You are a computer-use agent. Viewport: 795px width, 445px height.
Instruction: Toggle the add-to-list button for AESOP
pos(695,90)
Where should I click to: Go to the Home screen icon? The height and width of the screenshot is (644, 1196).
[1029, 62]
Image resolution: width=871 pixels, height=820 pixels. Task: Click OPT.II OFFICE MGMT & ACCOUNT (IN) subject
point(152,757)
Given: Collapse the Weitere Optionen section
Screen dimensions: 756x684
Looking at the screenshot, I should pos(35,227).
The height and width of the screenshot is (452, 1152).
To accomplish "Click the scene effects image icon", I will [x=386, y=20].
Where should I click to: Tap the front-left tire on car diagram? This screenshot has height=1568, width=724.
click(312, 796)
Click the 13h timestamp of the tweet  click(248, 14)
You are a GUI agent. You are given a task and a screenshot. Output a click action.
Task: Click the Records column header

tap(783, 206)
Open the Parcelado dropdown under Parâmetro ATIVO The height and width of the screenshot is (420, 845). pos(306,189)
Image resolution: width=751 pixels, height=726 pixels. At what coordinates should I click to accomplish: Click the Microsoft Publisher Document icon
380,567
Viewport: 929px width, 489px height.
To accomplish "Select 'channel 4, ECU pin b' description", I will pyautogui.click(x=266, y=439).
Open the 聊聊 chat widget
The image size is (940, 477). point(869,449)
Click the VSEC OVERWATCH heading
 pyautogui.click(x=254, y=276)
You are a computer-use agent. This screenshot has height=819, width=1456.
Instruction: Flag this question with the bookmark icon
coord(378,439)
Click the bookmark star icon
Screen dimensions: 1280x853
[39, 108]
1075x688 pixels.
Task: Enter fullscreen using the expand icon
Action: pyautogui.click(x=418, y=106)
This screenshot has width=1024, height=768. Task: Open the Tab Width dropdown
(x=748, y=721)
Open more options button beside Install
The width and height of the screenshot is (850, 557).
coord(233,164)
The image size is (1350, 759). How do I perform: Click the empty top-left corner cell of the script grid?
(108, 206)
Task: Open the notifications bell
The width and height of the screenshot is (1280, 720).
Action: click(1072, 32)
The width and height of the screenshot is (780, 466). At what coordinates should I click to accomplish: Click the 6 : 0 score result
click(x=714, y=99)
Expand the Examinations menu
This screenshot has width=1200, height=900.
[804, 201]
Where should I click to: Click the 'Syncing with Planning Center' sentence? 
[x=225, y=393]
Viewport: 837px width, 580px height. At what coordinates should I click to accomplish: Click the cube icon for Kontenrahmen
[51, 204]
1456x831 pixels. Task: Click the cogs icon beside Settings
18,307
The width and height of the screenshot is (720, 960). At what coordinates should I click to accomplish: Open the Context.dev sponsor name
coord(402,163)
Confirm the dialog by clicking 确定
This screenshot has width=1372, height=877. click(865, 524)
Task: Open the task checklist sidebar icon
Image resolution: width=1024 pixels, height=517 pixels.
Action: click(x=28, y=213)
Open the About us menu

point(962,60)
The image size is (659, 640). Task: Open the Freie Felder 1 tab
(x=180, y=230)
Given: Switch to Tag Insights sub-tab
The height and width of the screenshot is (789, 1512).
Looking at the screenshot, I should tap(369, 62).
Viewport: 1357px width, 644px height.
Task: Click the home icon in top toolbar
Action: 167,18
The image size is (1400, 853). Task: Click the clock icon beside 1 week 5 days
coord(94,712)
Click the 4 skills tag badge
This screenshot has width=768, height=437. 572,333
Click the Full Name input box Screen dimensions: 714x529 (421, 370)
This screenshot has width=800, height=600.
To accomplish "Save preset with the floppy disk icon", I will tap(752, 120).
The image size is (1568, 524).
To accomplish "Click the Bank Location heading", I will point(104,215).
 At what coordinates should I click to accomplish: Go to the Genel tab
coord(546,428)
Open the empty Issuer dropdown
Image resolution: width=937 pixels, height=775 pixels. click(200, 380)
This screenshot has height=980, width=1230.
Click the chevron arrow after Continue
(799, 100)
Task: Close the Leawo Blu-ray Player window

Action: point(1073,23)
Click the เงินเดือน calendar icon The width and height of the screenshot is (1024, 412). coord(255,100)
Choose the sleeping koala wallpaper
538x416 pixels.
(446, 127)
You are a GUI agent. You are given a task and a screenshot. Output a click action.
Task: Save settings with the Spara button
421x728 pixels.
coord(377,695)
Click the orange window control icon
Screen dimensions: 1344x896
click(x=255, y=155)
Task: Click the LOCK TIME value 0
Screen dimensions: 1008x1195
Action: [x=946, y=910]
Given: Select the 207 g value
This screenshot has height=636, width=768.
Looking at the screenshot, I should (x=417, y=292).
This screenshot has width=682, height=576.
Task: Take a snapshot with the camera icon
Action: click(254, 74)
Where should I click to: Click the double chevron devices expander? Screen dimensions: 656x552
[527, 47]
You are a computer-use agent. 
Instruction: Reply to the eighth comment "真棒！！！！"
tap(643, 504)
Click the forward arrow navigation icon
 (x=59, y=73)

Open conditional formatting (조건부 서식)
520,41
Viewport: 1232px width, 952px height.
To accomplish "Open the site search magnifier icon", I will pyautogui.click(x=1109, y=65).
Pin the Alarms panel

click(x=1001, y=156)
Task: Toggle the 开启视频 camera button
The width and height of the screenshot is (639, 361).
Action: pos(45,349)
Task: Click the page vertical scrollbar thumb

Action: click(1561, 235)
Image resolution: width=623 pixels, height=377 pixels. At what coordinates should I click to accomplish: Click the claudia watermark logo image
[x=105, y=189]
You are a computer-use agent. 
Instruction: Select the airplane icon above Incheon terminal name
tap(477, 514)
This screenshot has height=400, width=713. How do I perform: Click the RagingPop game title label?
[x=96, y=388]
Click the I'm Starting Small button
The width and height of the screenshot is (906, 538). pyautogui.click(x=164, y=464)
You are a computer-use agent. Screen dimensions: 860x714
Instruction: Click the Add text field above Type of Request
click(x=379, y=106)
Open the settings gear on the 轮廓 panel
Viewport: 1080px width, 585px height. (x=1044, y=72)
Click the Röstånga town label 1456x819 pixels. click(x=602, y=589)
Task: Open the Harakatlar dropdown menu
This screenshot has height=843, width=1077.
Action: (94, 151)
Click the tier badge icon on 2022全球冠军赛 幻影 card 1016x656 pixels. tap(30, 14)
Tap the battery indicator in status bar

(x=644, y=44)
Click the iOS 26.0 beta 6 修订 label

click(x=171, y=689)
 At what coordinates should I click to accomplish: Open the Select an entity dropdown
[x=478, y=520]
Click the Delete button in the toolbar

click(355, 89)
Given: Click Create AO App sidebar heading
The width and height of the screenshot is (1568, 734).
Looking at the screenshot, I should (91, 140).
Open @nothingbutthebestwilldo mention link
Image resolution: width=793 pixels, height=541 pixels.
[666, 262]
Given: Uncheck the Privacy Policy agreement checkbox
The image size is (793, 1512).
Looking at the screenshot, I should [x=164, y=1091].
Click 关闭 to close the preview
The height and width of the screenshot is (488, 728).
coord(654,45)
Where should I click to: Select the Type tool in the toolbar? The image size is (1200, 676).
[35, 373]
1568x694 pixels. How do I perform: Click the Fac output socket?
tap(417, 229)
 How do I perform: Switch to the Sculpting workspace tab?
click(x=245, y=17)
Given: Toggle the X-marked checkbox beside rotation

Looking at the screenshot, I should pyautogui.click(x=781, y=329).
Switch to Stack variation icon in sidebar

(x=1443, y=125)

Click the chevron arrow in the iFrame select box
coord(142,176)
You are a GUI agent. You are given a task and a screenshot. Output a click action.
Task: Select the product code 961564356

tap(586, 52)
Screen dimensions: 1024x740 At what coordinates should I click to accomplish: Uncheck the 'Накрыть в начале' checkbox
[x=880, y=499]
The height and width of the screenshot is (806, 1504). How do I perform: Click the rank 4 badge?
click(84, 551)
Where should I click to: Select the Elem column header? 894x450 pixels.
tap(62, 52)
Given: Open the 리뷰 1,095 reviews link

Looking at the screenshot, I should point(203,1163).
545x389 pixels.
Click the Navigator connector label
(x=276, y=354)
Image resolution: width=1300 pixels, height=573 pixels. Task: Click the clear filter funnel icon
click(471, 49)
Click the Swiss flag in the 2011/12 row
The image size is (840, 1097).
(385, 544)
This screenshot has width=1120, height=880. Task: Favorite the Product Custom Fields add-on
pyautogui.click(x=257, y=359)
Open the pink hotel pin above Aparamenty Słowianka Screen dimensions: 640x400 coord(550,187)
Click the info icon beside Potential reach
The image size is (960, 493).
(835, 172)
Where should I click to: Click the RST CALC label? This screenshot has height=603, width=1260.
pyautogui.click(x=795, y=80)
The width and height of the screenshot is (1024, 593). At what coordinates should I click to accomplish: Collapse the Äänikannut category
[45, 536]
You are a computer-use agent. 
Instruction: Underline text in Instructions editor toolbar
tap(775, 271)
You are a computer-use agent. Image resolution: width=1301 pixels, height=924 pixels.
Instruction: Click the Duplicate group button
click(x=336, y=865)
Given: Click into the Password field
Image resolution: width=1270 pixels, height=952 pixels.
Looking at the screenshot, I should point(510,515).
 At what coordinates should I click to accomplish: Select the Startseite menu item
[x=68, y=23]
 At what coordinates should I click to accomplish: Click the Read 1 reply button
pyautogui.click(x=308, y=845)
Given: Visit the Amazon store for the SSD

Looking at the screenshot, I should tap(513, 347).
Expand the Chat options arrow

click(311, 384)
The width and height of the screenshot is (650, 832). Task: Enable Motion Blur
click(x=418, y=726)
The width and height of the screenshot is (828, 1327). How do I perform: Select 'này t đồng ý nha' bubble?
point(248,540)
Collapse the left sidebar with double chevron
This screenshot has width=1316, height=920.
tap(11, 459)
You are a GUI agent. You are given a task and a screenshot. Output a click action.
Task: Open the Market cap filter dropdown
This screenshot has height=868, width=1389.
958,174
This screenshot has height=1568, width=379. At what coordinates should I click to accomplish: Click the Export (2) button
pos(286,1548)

Aim of the exercise: The answer is every line in the data where the word "computer" appears.

Solution to this exercise:
You are a computer-use agent. Viewport: 795px width, 445px height.
You are a computer-use agent. This screenshot has height=819, width=1456.
You are a computer-use agent. 
You are a computer-use agent. 
You are a computer-use agent. Screen dimensions: 860x714
You are a computer-use agent. 
You are a computer-use agent. Image resolution: width=1301 pixels, height=924 pixels.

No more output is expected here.